[Activity]: Print the entries exactly as given.
● ● ● ●
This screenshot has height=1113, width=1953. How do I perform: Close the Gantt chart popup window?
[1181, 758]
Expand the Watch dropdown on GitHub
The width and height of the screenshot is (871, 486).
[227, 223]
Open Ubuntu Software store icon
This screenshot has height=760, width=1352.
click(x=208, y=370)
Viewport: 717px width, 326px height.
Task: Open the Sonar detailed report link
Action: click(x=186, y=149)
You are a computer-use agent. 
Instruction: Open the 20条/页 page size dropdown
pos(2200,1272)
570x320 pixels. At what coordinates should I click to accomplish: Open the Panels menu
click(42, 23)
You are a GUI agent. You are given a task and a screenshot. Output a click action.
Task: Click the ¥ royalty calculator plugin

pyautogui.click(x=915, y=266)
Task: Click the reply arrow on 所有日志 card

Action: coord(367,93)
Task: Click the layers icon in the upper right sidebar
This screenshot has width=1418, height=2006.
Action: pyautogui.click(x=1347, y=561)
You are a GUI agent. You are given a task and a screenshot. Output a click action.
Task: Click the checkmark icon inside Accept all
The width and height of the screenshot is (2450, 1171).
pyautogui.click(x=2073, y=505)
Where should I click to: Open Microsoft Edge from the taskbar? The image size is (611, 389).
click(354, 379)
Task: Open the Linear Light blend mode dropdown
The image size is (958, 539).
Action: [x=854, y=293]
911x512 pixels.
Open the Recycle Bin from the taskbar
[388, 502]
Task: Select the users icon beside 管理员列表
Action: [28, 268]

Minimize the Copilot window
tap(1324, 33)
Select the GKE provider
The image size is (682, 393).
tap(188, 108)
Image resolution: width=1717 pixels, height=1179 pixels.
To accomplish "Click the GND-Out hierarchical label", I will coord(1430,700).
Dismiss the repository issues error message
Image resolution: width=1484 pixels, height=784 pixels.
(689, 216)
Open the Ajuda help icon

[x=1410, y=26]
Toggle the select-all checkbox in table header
● ● ● ●
[The completed task]:
This screenshot has height=1113, width=1953. How do I perform: Close the Gantt chart popup window?
[1181, 758]
Expand the Watch dropdown on GitHub
The width and height of the screenshot is (871, 486).
[227, 223]
Open Ubuntu Software store icon
This screenshot has height=760, width=1352.
click(x=208, y=370)
Viewport: 717px width, 326px height.
Task: Open the Sonar detailed report link
Action: click(x=186, y=149)
You are a computer-use agent. 
Instruction: Open the 20条/页 page size dropdown
pos(2200,1272)
570x320 pixels. At what coordinates should I click to accomplish: Open the Panels menu
click(42, 23)
You are a GUI agent. You are given a task and a screenshot. Output a click action.
Task: Click the ¥ royalty calculator plugin

pyautogui.click(x=915, y=266)
Task: Click the reply arrow on 所有日志 card

Action: coord(367,93)
Task: Click the layers icon in the upper right sidebar
This screenshot has width=1418, height=2006.
Action: pyautogui.click(x=1347, y=561)
You are a GUI agent. You are given a task and a screenshot. Output a click action.
Task: Click the checkmark icon inside Accept all
The width and height of the screenshot is (2450, 1171).
pyautogui.click(x=2073, y=505)
Where should I click to: Open Microsoft Edge from the taskbar? The image size is (611, 389).
click(354, 379)
Task: Open the Linear Light blend mode dropdown
The image size is (958, 539).
Action: [x=854, y=293]
911x512 pixels.
Open the Recycle Bin from the taskbar
[388, 502]
Task: Select the users icon beside 管理员列表
Action: [28, 268]

Minimize the Copilot window
tap(1324, 33)
Select the GKE provider
The image size is (682, 393).
tap(188, 108)
Image resolution: width=1717 pixels, height=1179 pixels.
To accomplish "Click the GND-Out hierarchical label", I will coord(1430,700).
Dismiss the repository issues error message
Image resolution: width=1484 pixels, height=784 pixels.
(689, 216)
Open the Ajuda help icon

[x=1410, y=26]
Toggle the select-all checkbox in table header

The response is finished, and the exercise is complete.